After appearing in such epics as Winky's Weekend and the bizarrely titled Winky Causes a Smallpox Panic, both in 1914, the company was hit by the outbreak of the First World War.

Materials used in the manufacture of film were required for making explosives and by the end of the war, Hollywood's dominance of the industry meant there was no place for a small company like Bamforth's.

Undaunted, Bamforth realised that his photographic studio could be put to good use to design and publish postcards, which ironically enough started life as a means of military communication, invented by the German statesman Dr Heinrich von Stephan.

The first commercial use of postcards was in 1869 and America started sending postcards following their introduction at the Chicago World Fair of 1893. Britain followed a year later, but the home industry blossomed once the Post Office relaxed rules governing the size of postcards and granted licenses to private publishers on September 1 that year.

The first quarter of the 20th century emerged as the golden age of postcards and sending them became something of a national craze.

Every subject imaginable was covered, giving today's collectors massive scope.
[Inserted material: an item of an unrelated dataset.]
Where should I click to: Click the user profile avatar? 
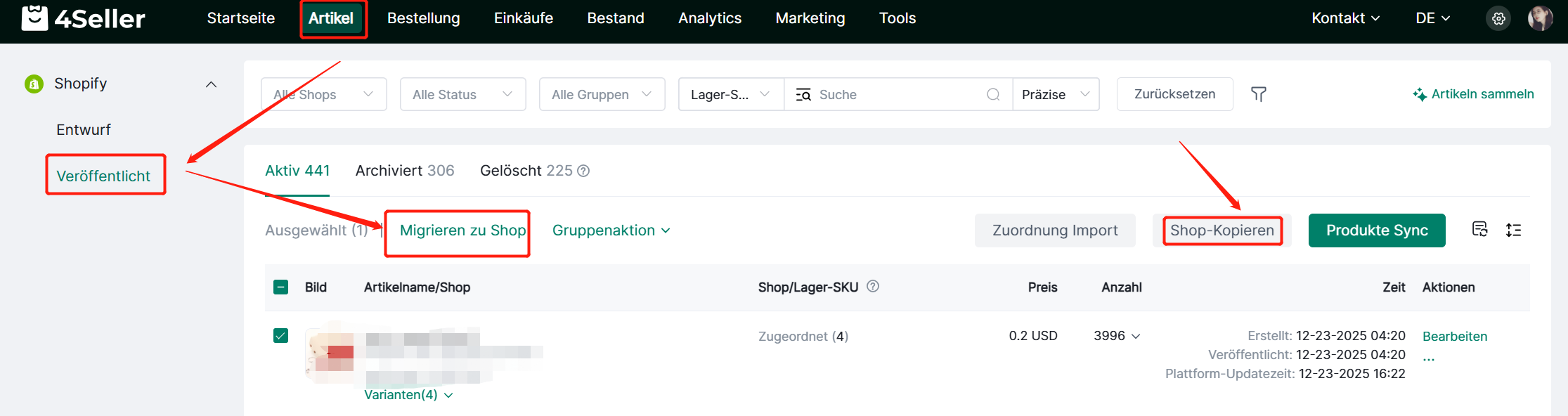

Every actor and actress, politician, sportsman, hero and villain was immortalised on a postcard, while views that record the development of villages, towns and cities make them invaluable to the social historian. Most can be picked up for small change.

The Great War was responsible for a massive number of postcards sent to loved ones on either side of the Channel. Bamforth responded with a range of song and hymns cards which were beautifully printed and steeped in sentiment.

They were produced in sets of three or four and were sent in their hundreds by wives and sweethearts to soldiers serving in the trenches. Approximately 2,000 sets were issued and they are still relatively common, with the result that a set of three can be had for around £10-£15.

In return, the troops sent back cards of their own, embroidered by French and Belgian women in silk in patriotic colours with designs incorporating dates, regimental mottoes and sentimental messages such as: "To My Dear Mother/Wife/Sweetheart"; "I'm Thinking of You"; "I'm Lonely without You"; "From Your Soldier Boy" and many more.

Some even had tiny silken pouches, inside which was a printed card for a more personal message. Still easily found, they cost around £10 to £15 today.

By the time of the Second World War, the saucy comic postcard was firmly established and Bamforth's was this country's leading producer. Large ladies, henpecked husbands, ferocious mothers-in-law, red-nosed drunks, randy squaddies, big-busted blondes and doe-eyed children inhabited a land where optimism ruled.

As much a part of the seaside holiday as sticks of rock and sandcastles, the postcards also played a part in the propaganda war. Adolf Hitler was depicted as a cartoon parody with his hand up as if wanting to leave the room ("Why the heck doesn't he want to leave Europe and please everybody?"), while Our Boys continue to smile through all adversity ("We've been on manoeuvres all day luv!").

One secret of their success is that over the years Bamforth employed only four staff artists: Douglas Tempest (the first, who started in 1912), Arnold Taylor, Philip Taylor and Brian Fitzpatrick. This made it easier to maintain a distinctive house style with bright colours and exaggerated characters.

Many deltiologists specialise in collecting Bamforth's comic cards and the work of these four in particular. At the height of their popularity, more than 18 million cards were being sold a year. The joy is that they can be picked up today for less than the price of a stick of rock.

Rogers Jones and Co., are at 33 Abergele Road, Colwyn Bay (tel: 01492 532176). The cache of comic cards found in Llandudno can be viewed from today (Sunday, July 25) from 10:30 a.m. to 4:30 p.m.